Since then, wherever I’ve moved, one of the first things I’ve done is to take out a membership in the library, although nothing will ever quite replace the magic of ‘my’ library. So when I take my children back to my hometown, we always go to check it out, and my boys kindly indulge me, much in the same way they would if you showed them your old school or a favourite café. It’s much changed, of course, to keep with the changing times, but the smells and sounds are almost exactly the same. And that unique feeling that you get from a beloved library – of colour and brightness, quiet and shelter, of possibility and passion – all that is exactly the way I still remember. 

Hartland House has always been a faithful keeper of secrets...

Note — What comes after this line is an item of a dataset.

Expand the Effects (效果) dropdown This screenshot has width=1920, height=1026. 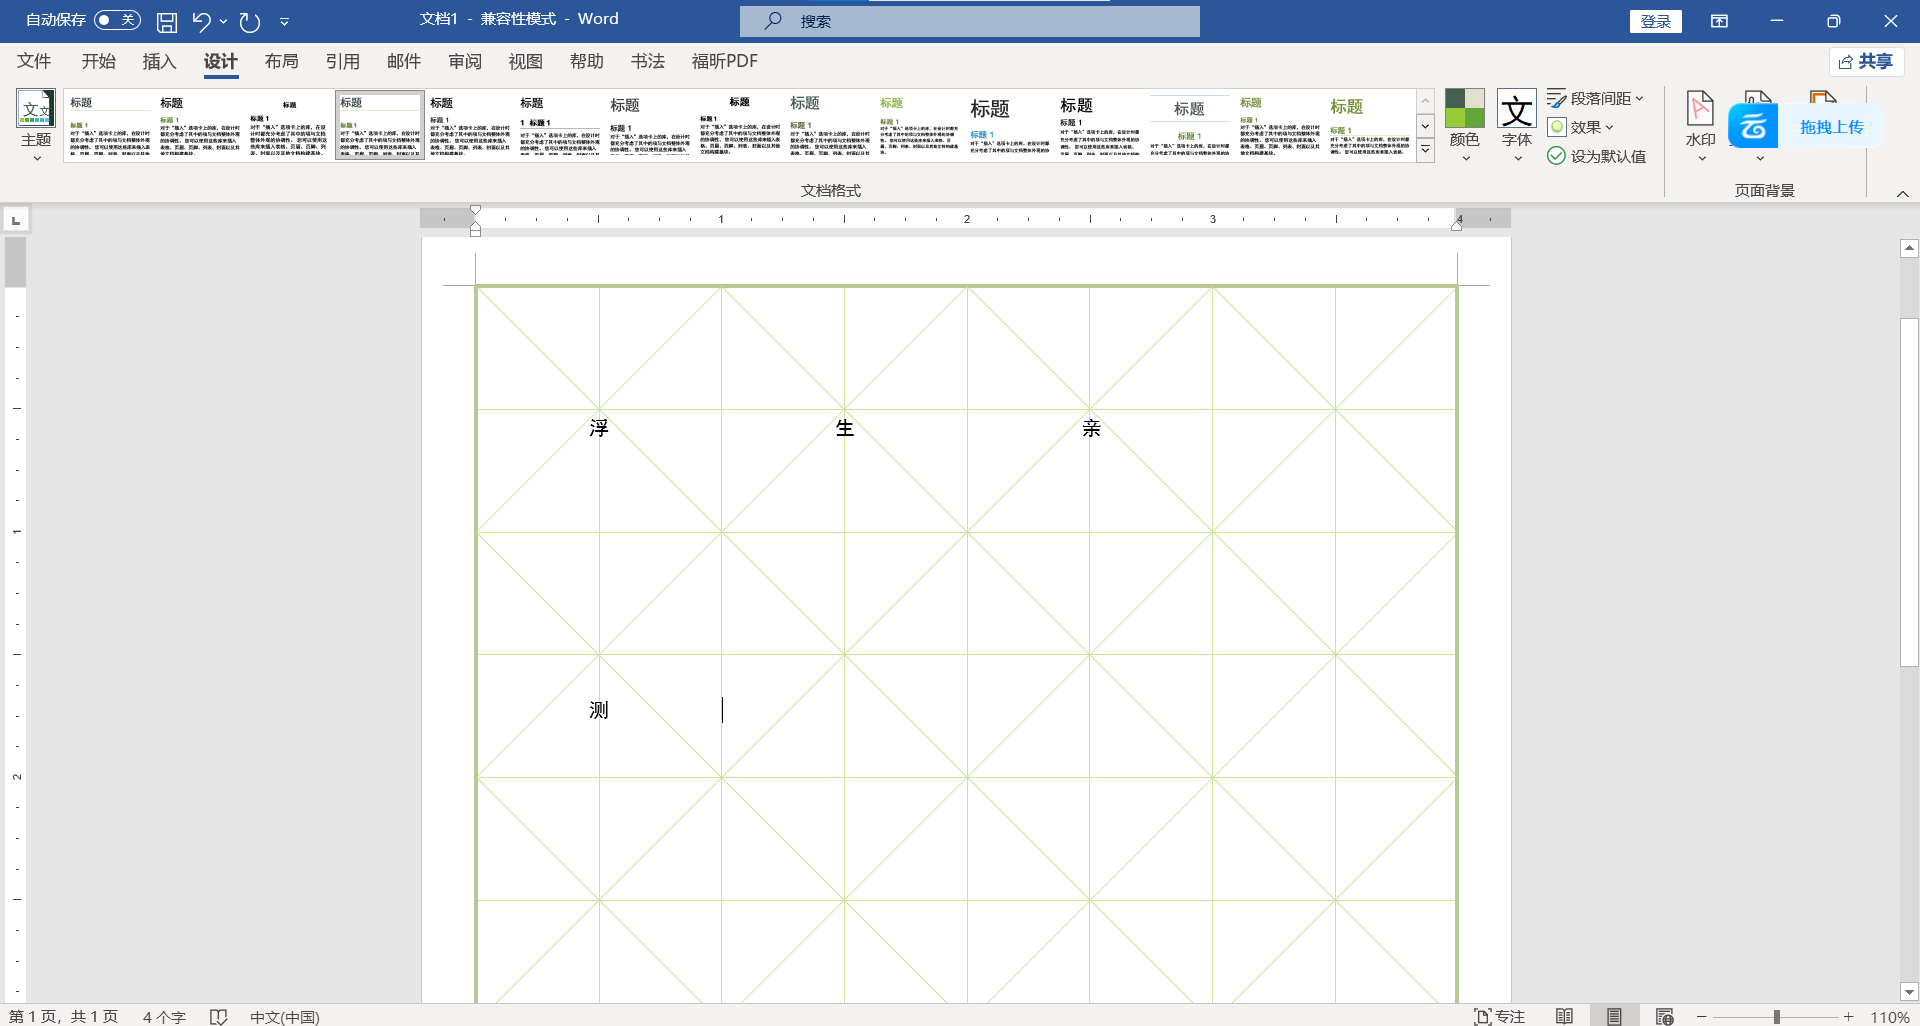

1958. Sent to beautiful Hartland to be sheltered from her mother's illness, Liz spends the summer with the wealthy Shaw family. They treat Liz as one of their own, but their influence could be dangerous...

Now. Addie believes she knows everything about her mother Elizabeth and their difficult relationship until her recent death. When a stranger appears claiming to be Addie's sister, she is stunned. Is everything she's been told about her early life a lie?

How can you find the truth about the past if the one person who could tell you is gone? Addie must go back to that golden summer her mother never spoke of...and the one night that changed a young girl's life for ever.